Bronxbomber is offline  
Oct 29th, 2010, 10:23 PM
Join Date: Mar 2003
Posts: 2,553
Well, the first question is what service do you use at home? If you use simcard-based AT&T or T-Mobile, you have possibilities using the handsets you use at home. If you use the others (Verizon / Sprint / Metro PCS, Boost, etc.), you will not be able to use your US handsets.

Assuming you have a simcard-based phone, you can either:
A) If your service allows it, keep in your US simcard and do international roaming. Expensive (at least $2/minute) but the easiest solution. Also enables you to be reached on your US number while you are overseas.
B) Replace your US simcard with a French one while you are there, then switch them back when you return to the States.

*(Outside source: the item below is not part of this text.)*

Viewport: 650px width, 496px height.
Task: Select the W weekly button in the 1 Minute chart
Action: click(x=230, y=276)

For (B), before you go overseas, you will need to make sure your phone is "unlocked". In the States, when you purchase a phone with a service contract, your phone is tied via a software lock to that service. I know for myself, once I had my AT&T phone for over a year, I only had to call them and explain I was headed overseas to get them to unlock it. There are also unlock services on the internet that charge a fee to do it. (None of this requires anyone handling your phone.)

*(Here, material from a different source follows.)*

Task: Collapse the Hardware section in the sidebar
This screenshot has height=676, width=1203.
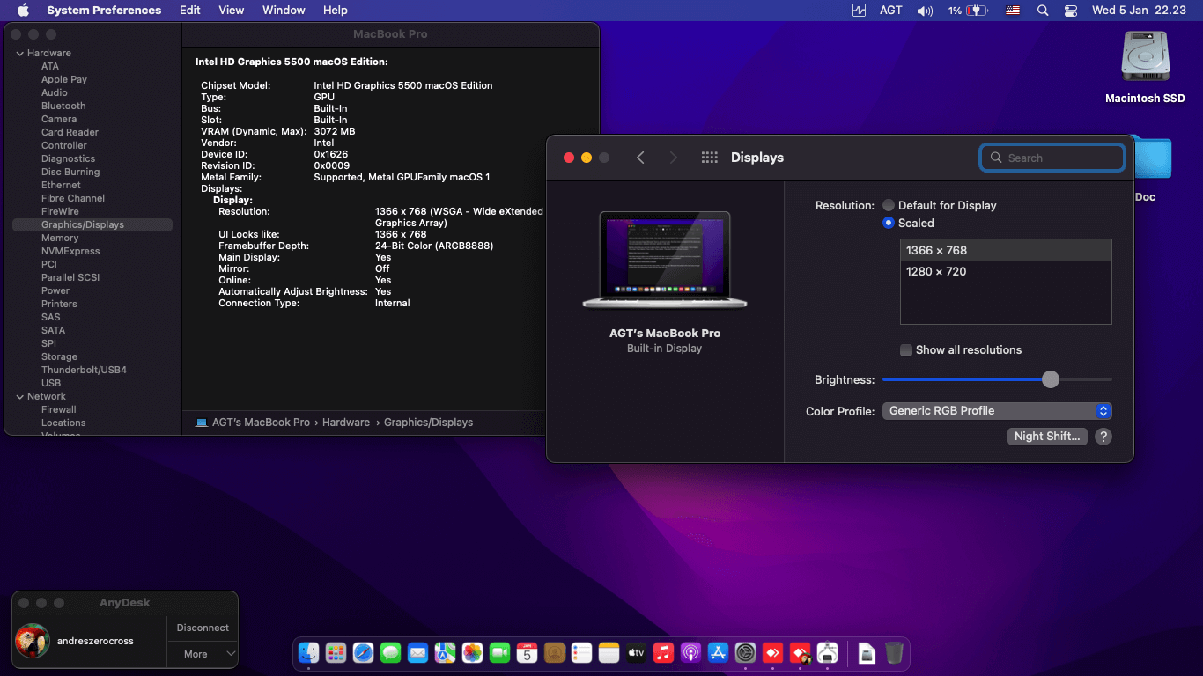Action: click(x=19, y=53)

Once the phone is unlocked, you can swap out your US simcard for one from whatever country you are in. The easiest thing to do is purchase a prepaid simcard from a local service provider once you are in-country.

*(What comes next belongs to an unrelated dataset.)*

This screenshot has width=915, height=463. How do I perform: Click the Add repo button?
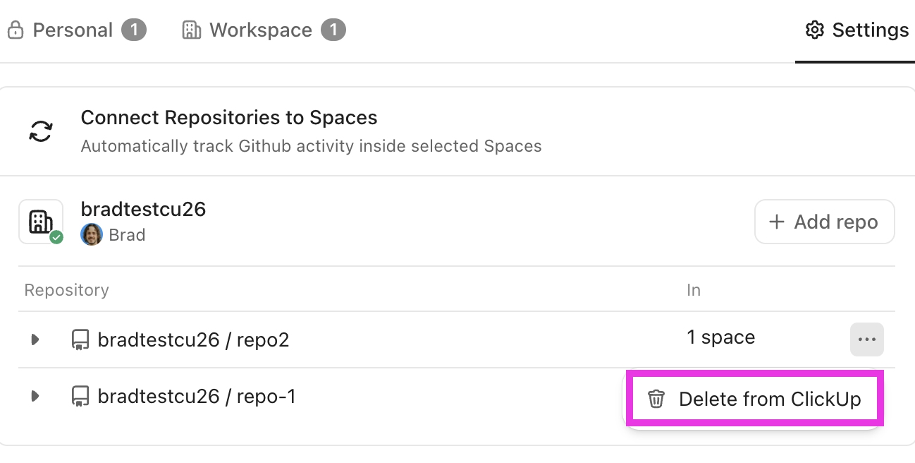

If you don't want to go through either of these processes, if you have a non-sim phone, or if you prefer to purchase a separate phone just for overseas, there are other methods available. (Since I don't use them, I can't be of assistance here! However I know this topic is frequently addressed in the Forums if you do a search.)
ggreen is offline  
Oct 30th, 2010, 04:06 AM
Join Date: Jun 2003
Posts: 21,940
In my neighborhood, the little phone boutiques sell used phones for about 10€ with a SIM card for 3€.
kerouac is online now  
Oct 30th, 2010, 06:48 AM
Join Date: Jan 2009
Posts: 528
If you have Verizon Wireless, they have a program that allows you to borrow a phone that you can use in other countries and it comes with the proper SIM card included. You pay the shipping charge to and from your home, and you have a couple of options for per minute charges. You keep your regular cell phone number. We've used this on two trips to Italy, and it worked flawlessly. Of course, we only did this with one phone (so DH and I had one phone between the two of us) and our main purpose was to have a number in case of emergencies back home.
artsbabe is offline  
Oct 30th, 2010, 08:28 AM
Join Date: Apr 2007
Posts: 2,974
Your basic question has been answered, however using a US based phone network to make calls between mobile phones in France can be very costly as you will pay heavily for both placing the call and receiving the call.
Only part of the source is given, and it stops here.